Ainda assim, o “muito liberal” secretário de Estado da Cultura Francisco José
Viegas escolheu directamente Joana Vasconcelos. Mais hábil, o seu sucessor,
Jorge Barreto Xavier, fez ele também a escolha de João Maria Gusmão e Pedro
Paiva, e só depois foi buscar como curador o então galerista e “produtor” da
dupla, Natxo Checa.
Não se pense,
todavia, que as escolhas são puro livre-arbítrio dos curadores. E compreende-se
que assim seja: o que mais importa são as características dos artistas e o seu
impacto no espaço público. Assim, por exemplo, nas escolhas para Veneza de
Alexandre Melo, Vicente Todolí/João Fernandes e Delfim Sardo, que recaíram
respectivamente sobre Julião Sarmento, Pedro Cabrita Reis e Jorge Molder (e
notar-se-á que falamos de curadores e artistas reputados), os escolhidos já
estavam “pressentidos”, o que se compreende.
Estaria esgotado
para La Biennale o modelo do mediador-curador? Não estou nada seguro. Há três
ou quatro casos de artistas superlativos que nunca foram escolhidos: Paulo
Nozolino, Ana Jotta e João Queiroz ou, ausência ainda mais gritante, Rui
Chafes, que já esteve em Veneza, mas não na condição de representante
português. Todos têm amplo reconhecimento público, condição justificativa para
a sua escolha segundo o modelo vigente até à penúltima edição.
"Que três dos jurados preferissem Grada Kilomba e um
outro Luísa Cunha, e que esse tivesse dado uma nota baixa a Kilomba, acabando
assim o vencedor por ser um terceiro, Pedro Neves Marques, é motivo suplementar
para a reflexão sobre se a “democraticidade” deste modelo é a mediação mais
adequada, mas era regra do jogo"
Mas o Ministério
da Cultura, através da Direcção-Geral das Artes (DGArtes), entendeu há dois
anos avançar para um modelo de dupla mediação, com um convite a curadores para
apresentarem propostas de artistas, depois avaliadas por um júri – dir-se-ia um
sistema bem mais democrático e ainda mais imune a qualquer veleidade de
intromissão da tutela, mas que se tornou, afinal, num imbróglio nunca visto.
De júris,
sobretudo no campo do cinema, sei alguma coisa: integrei muitos, mormente em
festivais, mas também em concursos de apoio à produção do então designado
Instituto Português de Cinema.

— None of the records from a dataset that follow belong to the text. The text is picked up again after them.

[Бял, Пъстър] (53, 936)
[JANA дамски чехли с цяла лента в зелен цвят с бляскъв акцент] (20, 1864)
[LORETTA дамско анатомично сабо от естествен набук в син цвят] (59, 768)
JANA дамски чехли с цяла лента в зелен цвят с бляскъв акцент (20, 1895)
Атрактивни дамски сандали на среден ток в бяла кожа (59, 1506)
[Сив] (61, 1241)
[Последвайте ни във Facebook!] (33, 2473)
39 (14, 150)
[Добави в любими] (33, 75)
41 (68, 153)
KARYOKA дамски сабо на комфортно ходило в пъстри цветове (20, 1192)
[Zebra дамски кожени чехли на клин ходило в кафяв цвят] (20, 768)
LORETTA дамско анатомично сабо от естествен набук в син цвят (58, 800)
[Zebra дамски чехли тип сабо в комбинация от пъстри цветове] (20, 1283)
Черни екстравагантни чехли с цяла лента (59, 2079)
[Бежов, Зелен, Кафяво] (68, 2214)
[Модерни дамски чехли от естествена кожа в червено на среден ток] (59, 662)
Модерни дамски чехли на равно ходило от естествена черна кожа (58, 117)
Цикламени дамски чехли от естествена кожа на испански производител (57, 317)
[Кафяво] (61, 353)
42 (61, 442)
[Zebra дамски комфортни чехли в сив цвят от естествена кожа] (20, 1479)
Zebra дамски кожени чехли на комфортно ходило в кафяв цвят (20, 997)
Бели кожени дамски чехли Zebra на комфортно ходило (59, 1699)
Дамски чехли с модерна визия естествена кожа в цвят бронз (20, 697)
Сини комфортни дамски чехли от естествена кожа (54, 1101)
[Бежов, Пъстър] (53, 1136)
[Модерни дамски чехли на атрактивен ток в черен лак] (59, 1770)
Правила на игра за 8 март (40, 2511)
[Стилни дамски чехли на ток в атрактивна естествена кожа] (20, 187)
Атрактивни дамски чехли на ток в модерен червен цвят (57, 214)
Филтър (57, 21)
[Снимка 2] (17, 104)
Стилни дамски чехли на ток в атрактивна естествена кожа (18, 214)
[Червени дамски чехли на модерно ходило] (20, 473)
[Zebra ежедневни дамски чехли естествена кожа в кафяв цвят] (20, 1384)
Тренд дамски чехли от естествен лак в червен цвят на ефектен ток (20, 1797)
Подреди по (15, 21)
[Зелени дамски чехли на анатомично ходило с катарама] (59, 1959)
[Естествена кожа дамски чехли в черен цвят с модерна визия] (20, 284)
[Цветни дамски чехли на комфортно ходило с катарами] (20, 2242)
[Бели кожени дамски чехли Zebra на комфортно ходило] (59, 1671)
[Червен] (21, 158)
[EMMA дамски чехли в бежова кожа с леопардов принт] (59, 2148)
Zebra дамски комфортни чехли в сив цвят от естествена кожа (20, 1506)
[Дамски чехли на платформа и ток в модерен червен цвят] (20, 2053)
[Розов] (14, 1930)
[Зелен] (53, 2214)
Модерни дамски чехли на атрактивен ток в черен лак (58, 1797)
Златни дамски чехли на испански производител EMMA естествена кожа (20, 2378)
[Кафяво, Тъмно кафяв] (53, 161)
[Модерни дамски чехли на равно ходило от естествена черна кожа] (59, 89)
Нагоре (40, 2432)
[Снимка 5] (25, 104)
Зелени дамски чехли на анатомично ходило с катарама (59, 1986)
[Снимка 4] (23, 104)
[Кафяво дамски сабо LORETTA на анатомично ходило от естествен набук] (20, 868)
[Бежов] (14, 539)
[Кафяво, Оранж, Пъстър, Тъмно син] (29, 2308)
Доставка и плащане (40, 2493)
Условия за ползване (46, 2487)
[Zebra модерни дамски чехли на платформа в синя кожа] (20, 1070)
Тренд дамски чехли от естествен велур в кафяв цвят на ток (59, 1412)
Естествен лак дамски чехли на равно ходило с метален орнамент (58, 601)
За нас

Sempre me espantou e incomodou como “o meio”
“sabia” quem mereciam ser os escolhidos, mesmo desconhecendo em concreto os
projectos e nem sequer atendendo a que havia um regulamento, com diferentes
itens a considerar e uma avaliação eventualmente por pontos.
Há, aliás, a
notar que na página da DGArtes temos acesso ao regulamento, às actas do júri,
às declarações de voto e à resposta dos serviços jurídicos ao recurso
interposto em sede de audiência de interessados por Bruno Leitão, o curador que
propôs Grada Kilomba, mas não aos projectos em si – claro que conhecemos mais
ou menos o fundamental, as características dos artistas apresentados a
concurso, mas não os projectos (ou só conhecemos o de Pedro Neves Marques,
porque um dos curadores – foi este o caso de haver uma dupla proponente – o deu
genericamente a conhecer, quando o artista foi anunciado como vencedor), o que
não impede que vá por aí toda esta algazarra, quando mais urgente era reclamar
prazos exequíveis (a dupla da curadora Filipa Oliveira e da artista Fernanda
Fragateiro retirou-se por isso mesmo) e orçamentos condignos.
Só que, havendo
concursos, estes têm regras e itens, e já agora, como sei em concreto de
diversos tipos de concursos e prémios, é do livre direito dos jurados seguirem
estratégias para ganhar o candidato da sua escolha ou não ganhar um outro. E
pode chegar-se a uma decisão por pontuações e não por maiorias. Que três dos
jurados preferissem Grada Kilomba e um outro Luísa Cunha (a mais consolidada
artista em concurso – os outros podem incluir-se na categoria de “emergentes”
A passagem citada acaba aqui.